This week I was canning tomatoes. I have written about canning tomatoes before, as have others with far greater expertise. So happy though it makes me to contemplate my row of jars, I find I don't have much more to say on the topic, at least for the moment. It is always a pretty big project, and I have no intention of doing much else at the stove until it's done. It appears, however, that I am unable to keep quiet, all the same. So I thought I'd tell you about my recurring root beer dreams.
Other people's dreams are famously boring. You can, of course, skip this bit, and I won't be surprised or offended. Personally, though, I often find dreams more interesting than the dreamers, if that makes any sense. By dreams, I mean real, while-you-sleep dreams, as opposed to fantasies. Lots of folks seem to have sadly boring (at least to others) conscious fantasies. (Presumably, they do not themselves find them boring-or they wouldn't bother to concoct them.)

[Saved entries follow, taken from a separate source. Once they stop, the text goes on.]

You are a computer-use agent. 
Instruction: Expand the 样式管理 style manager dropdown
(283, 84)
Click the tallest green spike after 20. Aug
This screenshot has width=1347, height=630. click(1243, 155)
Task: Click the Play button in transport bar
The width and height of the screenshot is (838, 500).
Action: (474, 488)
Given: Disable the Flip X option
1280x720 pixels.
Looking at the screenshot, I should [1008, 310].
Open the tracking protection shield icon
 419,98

I am almost always intrigued by real dreams, though, including my own. I have been amazed by how distinctive and original an ordinary person's dreams may be. It is cheering to think that people in general may have more potential to delight and astonish than is immediately apparent. Unlike some, I am generally pleased when anyone (who seems neither insane nor predatory) offers to tell me about the odd dream they had last night.
For about a year, some time ago, I kept a notebook by my bed, and wrote down all I remembered of my own dreams, right away, when I woke up. This is a fairly common exercise. If you have never done it, you might like to give it a try. You get a ton more detail than anything you might remember as the day rolls on. Sometimes, when you reread there are cool surprises- for example, wonderful (or terrible) puns- often revealing. Eventually I stopped doing this...It required getting up 15 minutes earlier than normal , and anyway, I had accumulated a bookful of dreams to mull over.

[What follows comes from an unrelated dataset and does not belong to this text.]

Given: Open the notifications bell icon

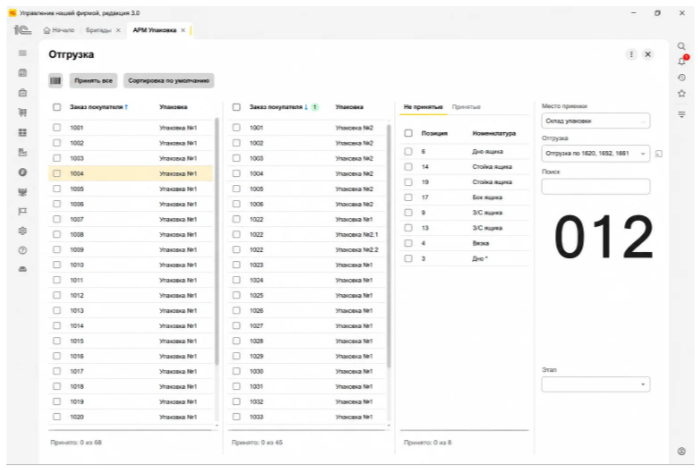Looking at the screenshot, I should (x=682, y=61).
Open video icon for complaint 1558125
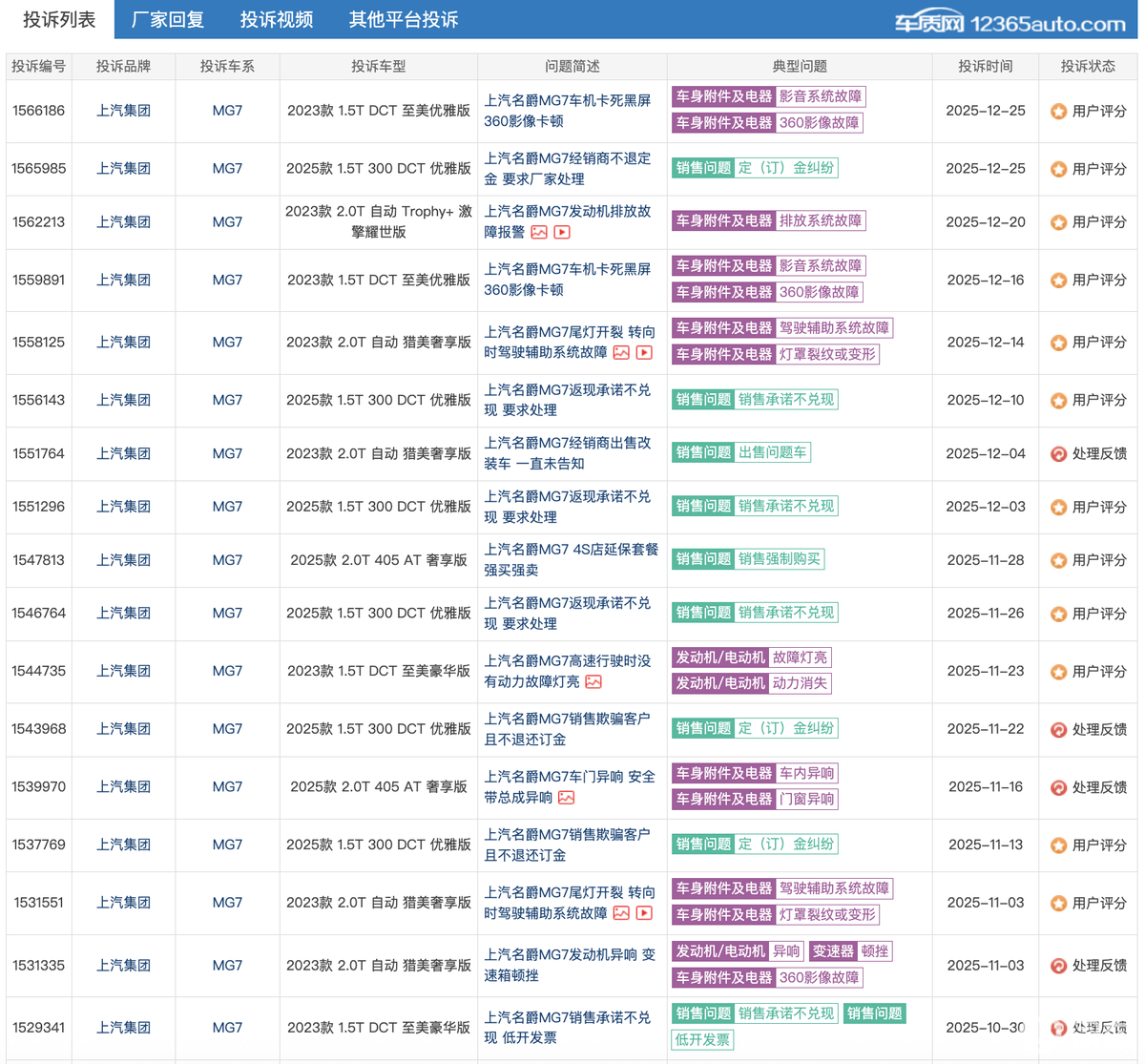 pyautogui.click(x=644, y=352)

This self indulgent rambling is intended to explain why I have the following precise recorded version of my first, long ago root beer dream. I still have this dream sometimes, and it doesn't seem to vary much. After all this carrying on and justifying, I must admit that my root beer dream is not especially astonishing. In fact, it is probably precisely the sort of dream people have in mind when they say they could not be less interested. I am, nonetheless, attached to it. While far from amazing, it is a little weird, and has had two odd side effects. This is the dream:
I am in a little wooden shack/shop, which is actually some way in to a dark woods, off a dirt road. It is very hot out, though cooler in the woods than on the road. I am about 9 years old. The shop is very empty, dark, possibly deserted, dusty; it is overgrown with foliage. The wood is a little like a fairy tale, and a little like a real forest. It's cooler in the building than outside in the woods. Everything in the shop is old-shelves and stacks of food with old fashioned labels, and so on. The cash register is an antique type, very ornate, with the sort of keys that stick up on stalks.
There is a ceiling fan going and a big chest cooler, plugged in and humming, in the corner. I open it and it is full of frosty bottles of root beer. You have to put money in the cooler to slide a bottle out...a dime (!). I don't have a dime. I also don't have shoes. I'm a bit raggedly, altogether.

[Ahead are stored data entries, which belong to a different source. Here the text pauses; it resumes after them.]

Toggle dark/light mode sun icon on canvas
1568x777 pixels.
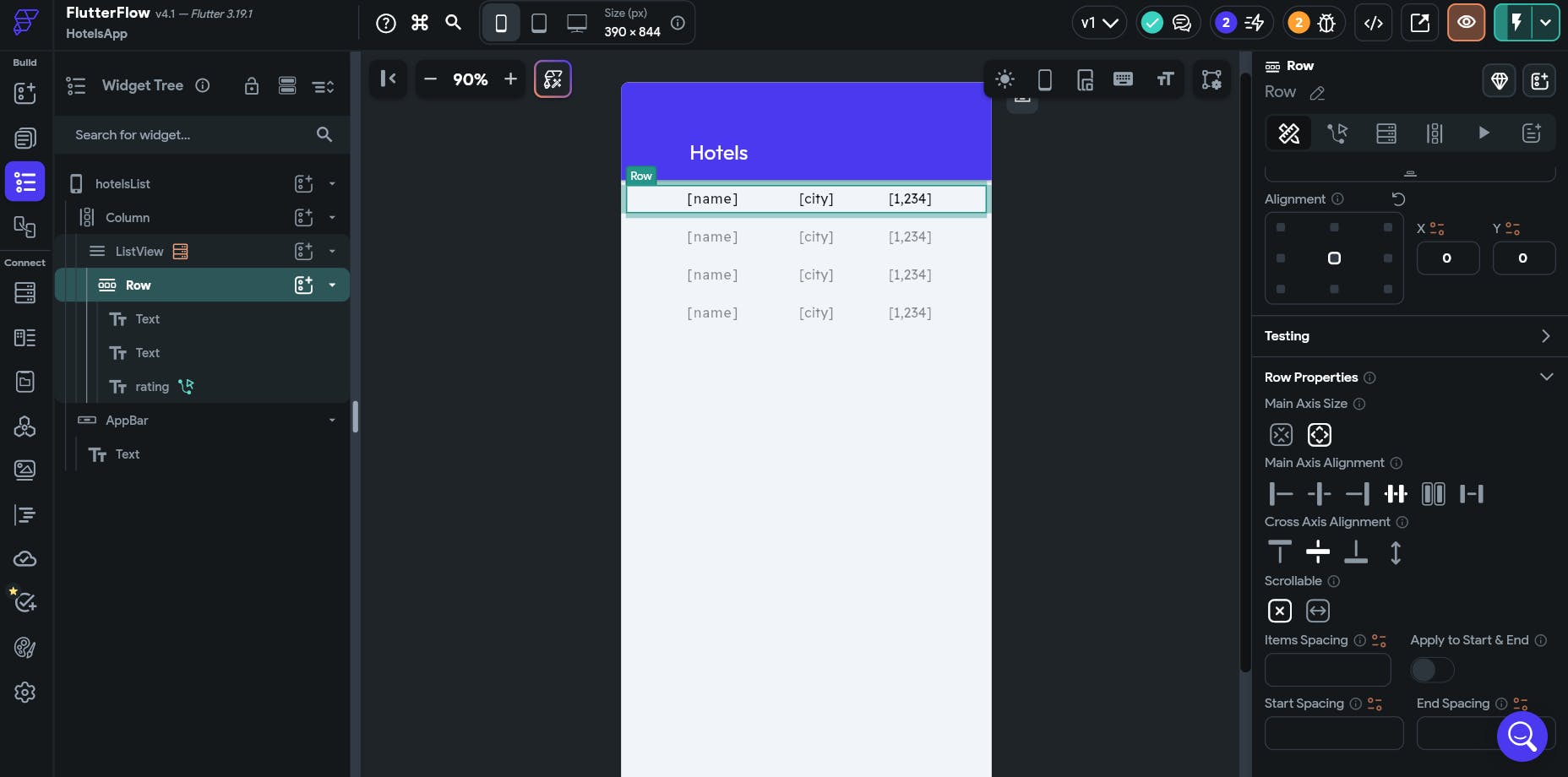point(1004,79)
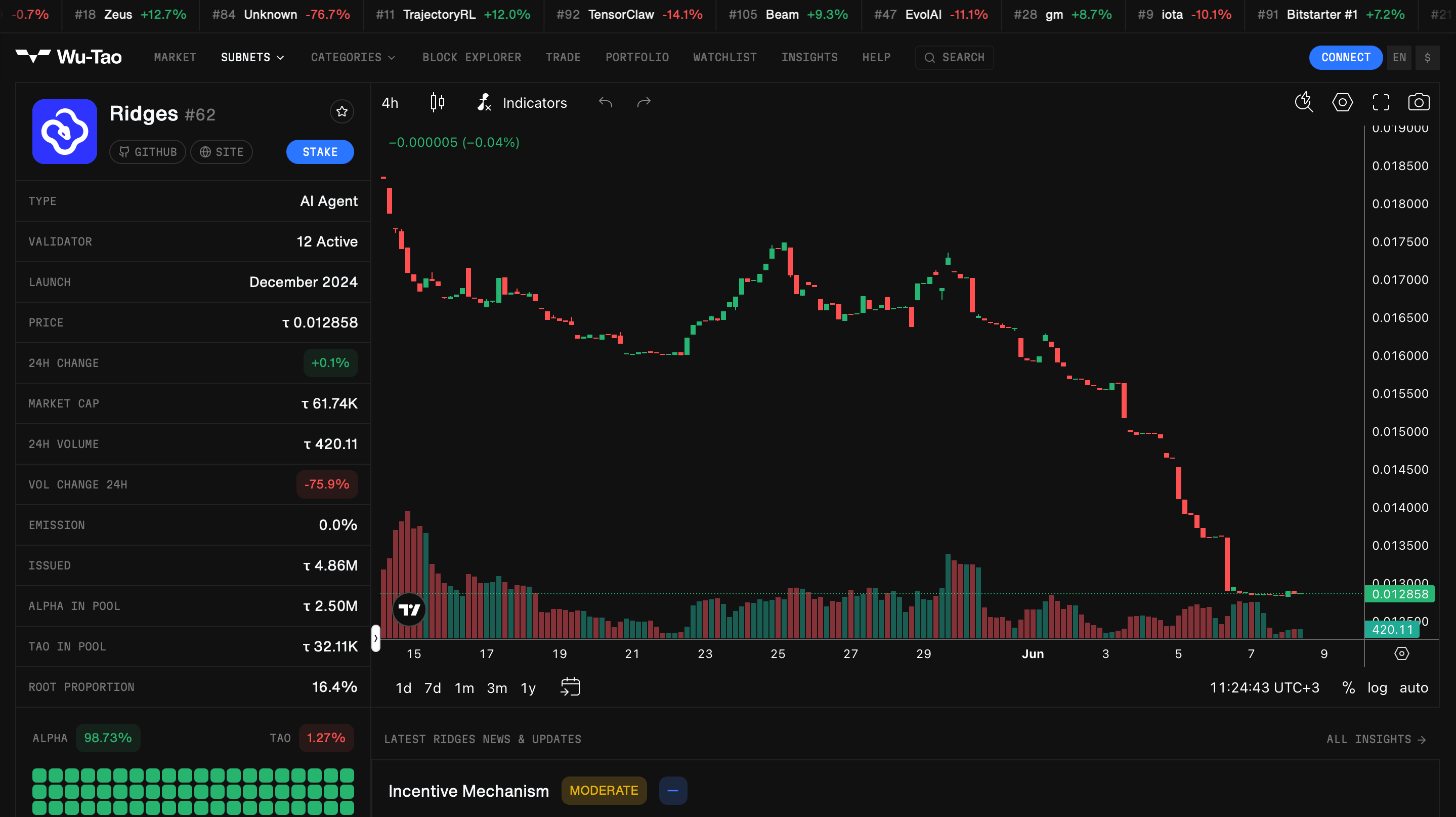Click the Stake button

click(x=320, y=152)
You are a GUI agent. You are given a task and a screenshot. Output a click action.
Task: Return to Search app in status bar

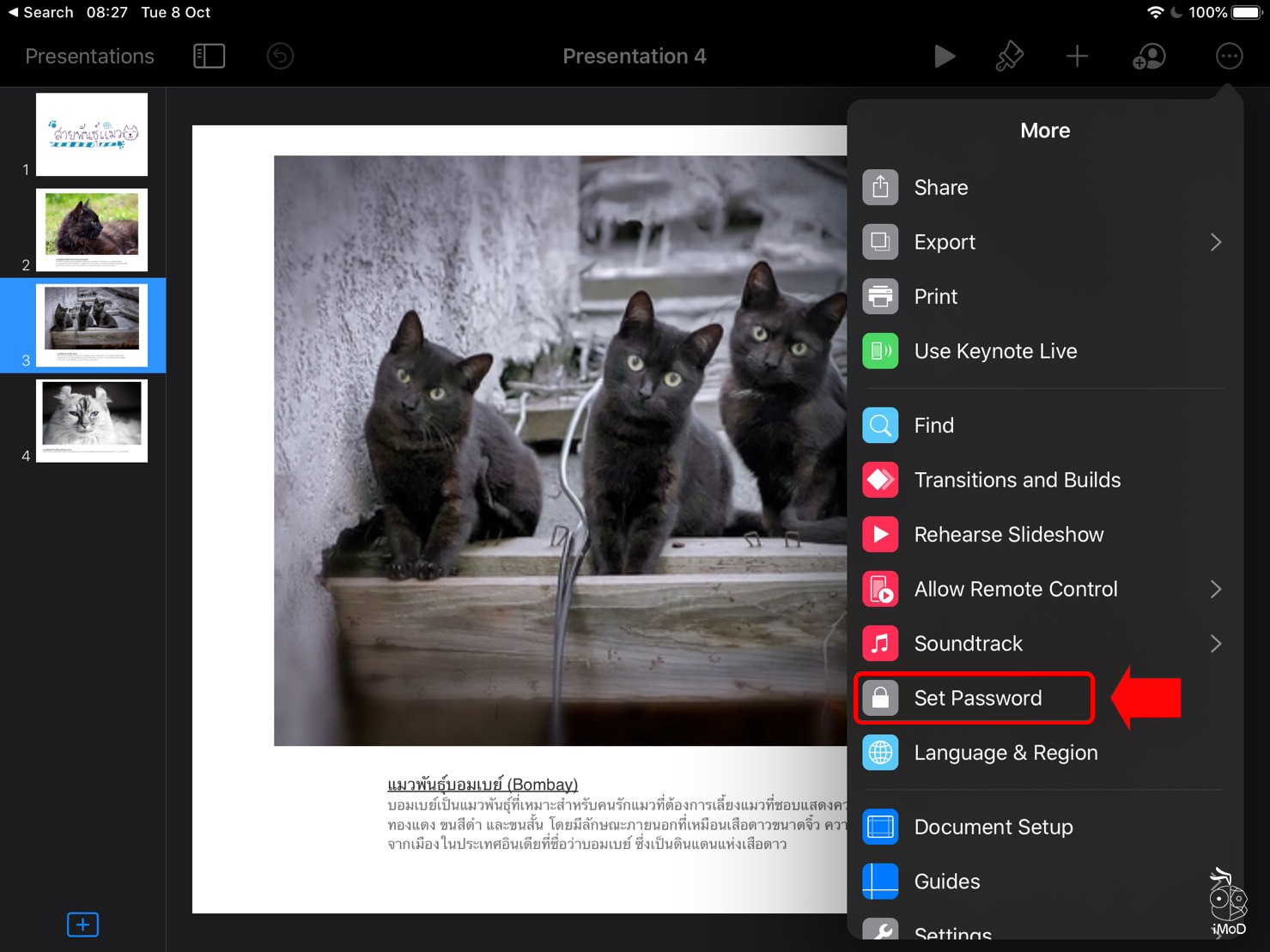click(40, 12)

A grownup comes in, he looks dusty, too. He has a bicycle outside with a wire basket on it, and he buys most of the root beer from the cooler. Plenty of dimes. He opens one with the can opener on the side of the cooler, and offers it to me. It is some kind of homemade root beer; it has a label stuck on it with the writing in pencil. The root beer is all icy cold and tastes incredibly, amazingly good. There are fishing poles and a box of lures and stuff on the counter, and the guy picks it all up and hands most of it to me. He says that the root beer will be "good with the fish," and that we'd better get going. He puts the rest of the bottles in the basket on the bike, and gets on it. I climb on the back, and we ride off, with me hanging on to the fishing gear.
I have no idea who this guy is. He has clearly mistaken me for someone else. I'm going along in part for the fishing, but mostly for the root beer, I think. The root beer is delicious and different -and I have, (after waking), a strong sensory memory of the taste. We ride off down the dirt road. End dream.
Avoiding interpretation, lurid or otherwise, these are the two side effects of my dream: First, I felt compelled to make a collage of it, back when it made its first appearance. The collage was semi-successful, in that it looks alot like the dream. However, it also looks a little sinister, and the dream doesn't feel scary at all. (I was especially pleased with the look of a reflection of the branch in the "window"-in case you didn't notice.) The other effect is that I have, ever since, had a real yen to make some homemade root beer, and to try to duplicate the great dream taste. ( You see, there is a food connection here, after all. You just have to be incredibly patient with my digressive yammering to get to it. ) Told you it was weird.
When I began looking into it, I discovered that it was a pretty complicated deal to make root beer. with ramifications, including the unwelcome possibility of poisonousness. However, very soon, I intend to give it a try- and I will tell you all about it.